* [PROBLEM TO SOLVE] Rewrite the items below, putting "tap coordinates" wherever "click coordinates" occurs and leaving everything else unchanged.

━━━━━ MATERIAL FOR THE TASK

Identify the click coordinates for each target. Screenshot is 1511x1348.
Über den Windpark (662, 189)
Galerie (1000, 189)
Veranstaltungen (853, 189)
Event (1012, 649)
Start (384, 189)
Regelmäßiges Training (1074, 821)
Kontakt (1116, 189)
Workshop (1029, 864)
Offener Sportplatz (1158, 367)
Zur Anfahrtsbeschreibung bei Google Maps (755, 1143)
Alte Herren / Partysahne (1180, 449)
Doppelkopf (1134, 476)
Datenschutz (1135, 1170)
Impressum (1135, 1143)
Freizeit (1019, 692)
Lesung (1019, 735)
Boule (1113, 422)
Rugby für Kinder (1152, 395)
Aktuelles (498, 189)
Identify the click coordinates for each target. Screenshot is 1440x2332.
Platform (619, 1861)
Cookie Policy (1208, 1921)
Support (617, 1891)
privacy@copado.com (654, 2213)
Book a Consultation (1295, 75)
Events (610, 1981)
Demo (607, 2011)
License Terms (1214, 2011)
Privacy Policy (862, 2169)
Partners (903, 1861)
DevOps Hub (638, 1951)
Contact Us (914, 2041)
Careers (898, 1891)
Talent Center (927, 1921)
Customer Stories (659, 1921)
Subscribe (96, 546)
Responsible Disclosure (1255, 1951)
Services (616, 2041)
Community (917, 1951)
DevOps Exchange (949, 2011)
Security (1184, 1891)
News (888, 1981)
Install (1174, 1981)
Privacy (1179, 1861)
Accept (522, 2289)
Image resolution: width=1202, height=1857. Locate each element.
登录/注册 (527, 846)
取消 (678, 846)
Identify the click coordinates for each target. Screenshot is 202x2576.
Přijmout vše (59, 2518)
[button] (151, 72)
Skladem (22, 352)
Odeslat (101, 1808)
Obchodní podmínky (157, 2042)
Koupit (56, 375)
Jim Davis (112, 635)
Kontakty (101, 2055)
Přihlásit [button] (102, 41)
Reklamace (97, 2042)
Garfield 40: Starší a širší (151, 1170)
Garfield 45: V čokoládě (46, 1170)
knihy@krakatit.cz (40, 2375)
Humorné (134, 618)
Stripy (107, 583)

━━━━━━━━━━

* [EXPECTED ANSWER]
Identify the tap coordinates for each target. Screenshot is 1511x1348.
Über den Windpark (662, 189)
Galerie (1000, 189)
Veranstaltungen (853, 189)
Event (1012, 649)
Start (384, 189)
Regelmäßiges Training (1074, 821)
Kontakt (1116, 189)
Workshop (1029, 864)
Offener Sportplatz (1158, 367)
Zur Anfahrtsbeschreibung bei Google Maps (755, 1143)
Alte Herren / Partysahne (1180, 449)
Doppelkopf (1134, 476)
Datenschutz (1135, 1170)
Impressum (1135, 1143)
Freizeit (1019, 692)
Lesung (1019, 735)
Boule (1113, 422)
Rugby für Kinder (1152, 395)
Aktuelles (498, 189)
Identify the tap coordinates for each target. Screenshot is 1440x2332.
Platform (619, 1861)
Cookie Policy (1208, 1921)
Support (617, 1891)
privacy@copado.com (654, 2213)
Book a Consultation (1295, 75)
Events (610, 1981)
Demo (607, 2011)
License Terms (1214, 2011)
Privacy Policy (862, 2169)
Partners (903, 1861)
DevOps Hub (638, 1951)
Contact Us (914, 2041)
Careers (898, 1891)
Talent Center (927, 1921)
Customer Stories (659, 1921)
Subscribe (96, 546)
Responsible Disclosure (1255, 1951)
Services (616, 2041)
Community (917, 1951)
DevOps Exchange (949, 2011)
Security (1184, 1891)
News (888, 1981)
Install (1174, 1981)
Privacy (1179, 1861)
Accept (522, 2289)
Image resolution: width=1202, height=1857. Locate each element.
登录/注册 (527, 846)
取消 (678, 846)
Identify the tap coordinates for each target. Screenshot is 202x2576.
Přijmout vše (59, 2518)
[button] (151, 72)
Skladem (22, 352)
Odeslat (101, 1808)
Obchodní podmínky (157, 2042)
Koupit (56, 375)
Jim Davis (112, 635)
Kontakty (101, 2055)
Přihlásit [button] (102, 41)
Reklamace (97, 2042)
Garfield 40: Starší a širší (151, 1170)
Garfield 45: V čokoládě (46, 1170)
knihy@krakatit.cz (40, 2375)
Humorné (134, 618)
Stripy (107, 583)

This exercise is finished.